This week's dismal art auction returns continued with the sale at Christie's New York on Wednesday night in which close to one third of the 75 lots found no buyers. The savvy shoppers were out in hordes though, Bloomberg reports that tennis star and collector John McEnroe, Salma Hayek and the ever art-hungry Eli Broad were in the room checking out the lots. The sale brought in $113.6 million which was around half its presale low estimate. Francis Bacon has been quite the hot seller of late, fueled to some extent by the buying habits of Russian billionaire Roman Abramovich. But last night a self-portrait by Francis Bacon that Christie's had estimated would sell for about $40 million couldn't find a new home.
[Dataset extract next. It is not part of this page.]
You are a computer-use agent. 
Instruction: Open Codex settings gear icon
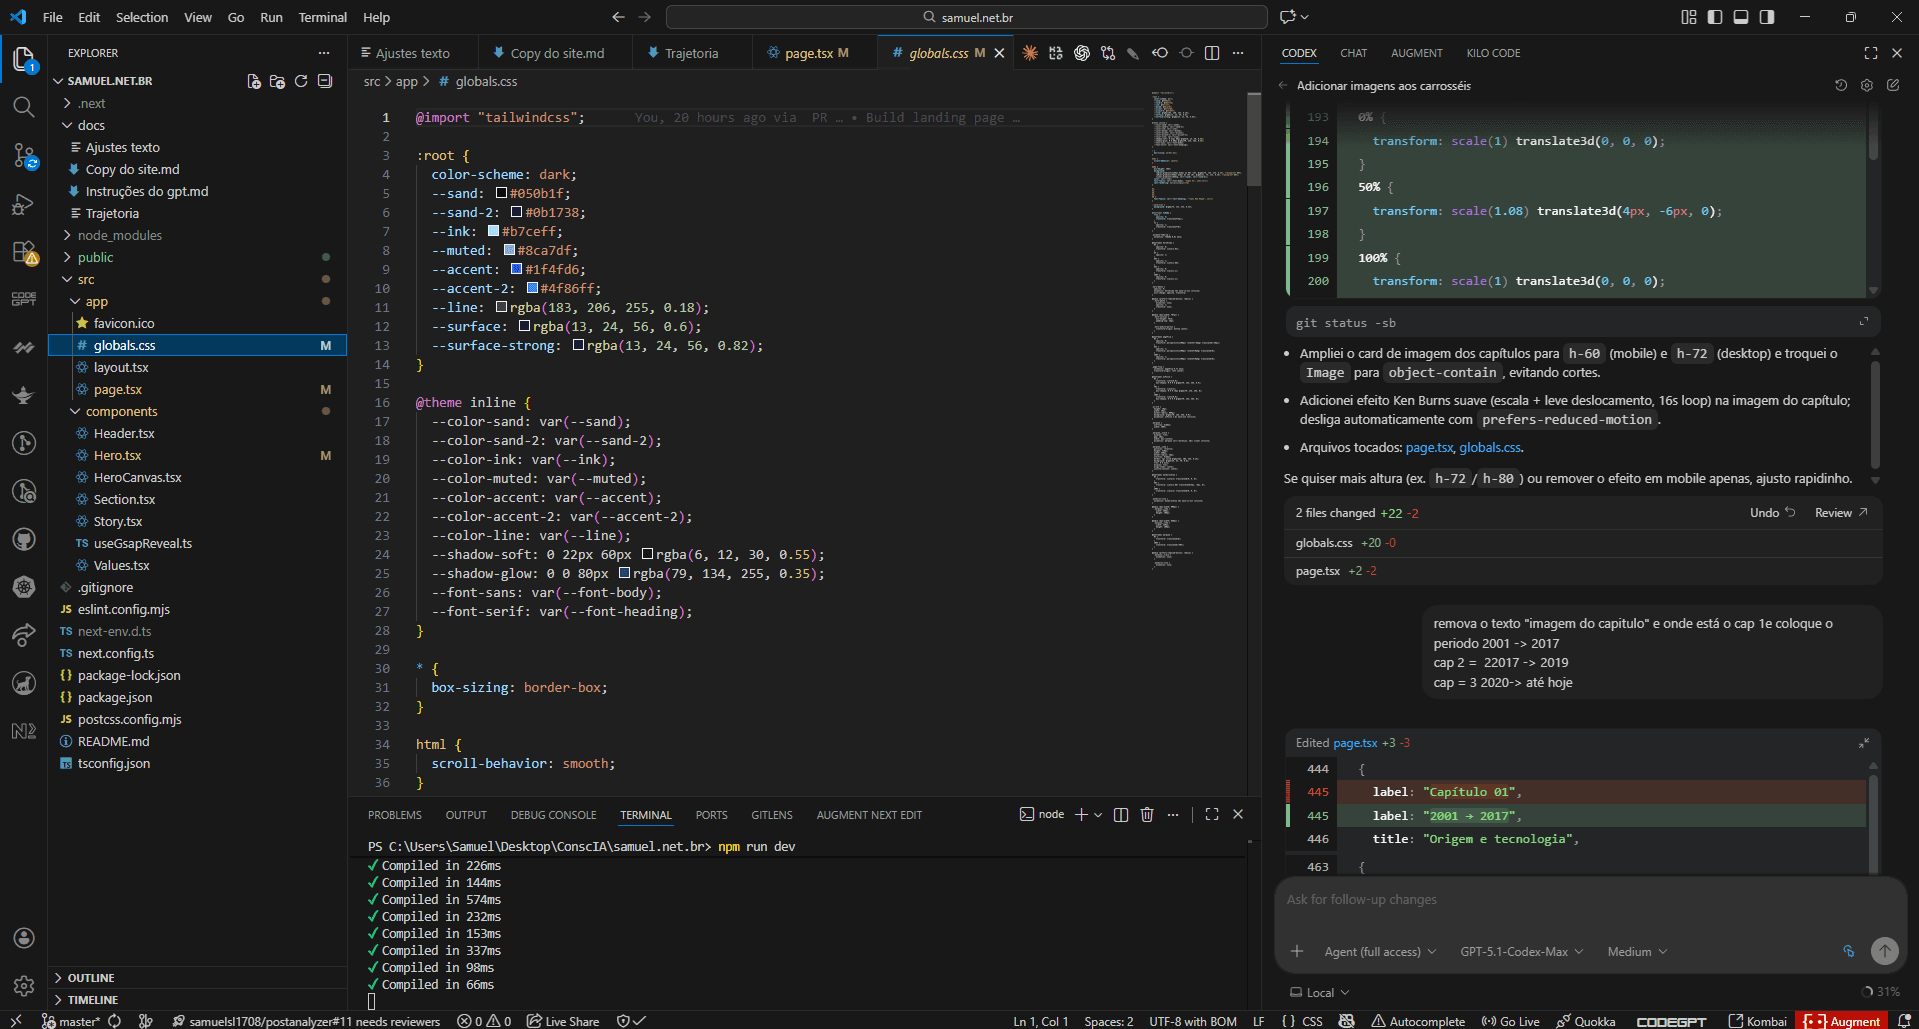tap(1867, 86)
And that collection of 16 drawings sold by Lehman Brothers Holdings Inc. Chief Executive Officer Richard S. Fuld Jr. and his wife, Kathy, brought in $13.5 million a bit below the low estimate of $15 million for the collection. More than half, a full 52 percent of the lots sold below the low estimate and Christie's guaranteed the sale of 39 lots, 12 of which didn't sell, which had a combined low estimate of $48 million. This means Christie's is on the hook for those works.

But every evening has its bright spots, Gerhard Richter's 1989 eight-foot-tall ``Abstraktes Bild (710),'' painted with a squeegee sold for $14.9 million. And you can't keep a good Basquiat down, Metallica drummer Lars Ulrich sold a 1982 Jean-Michel Basquiat painting ``Untitled (Boxer)'' for $13.5 million, above the $12 million estimate.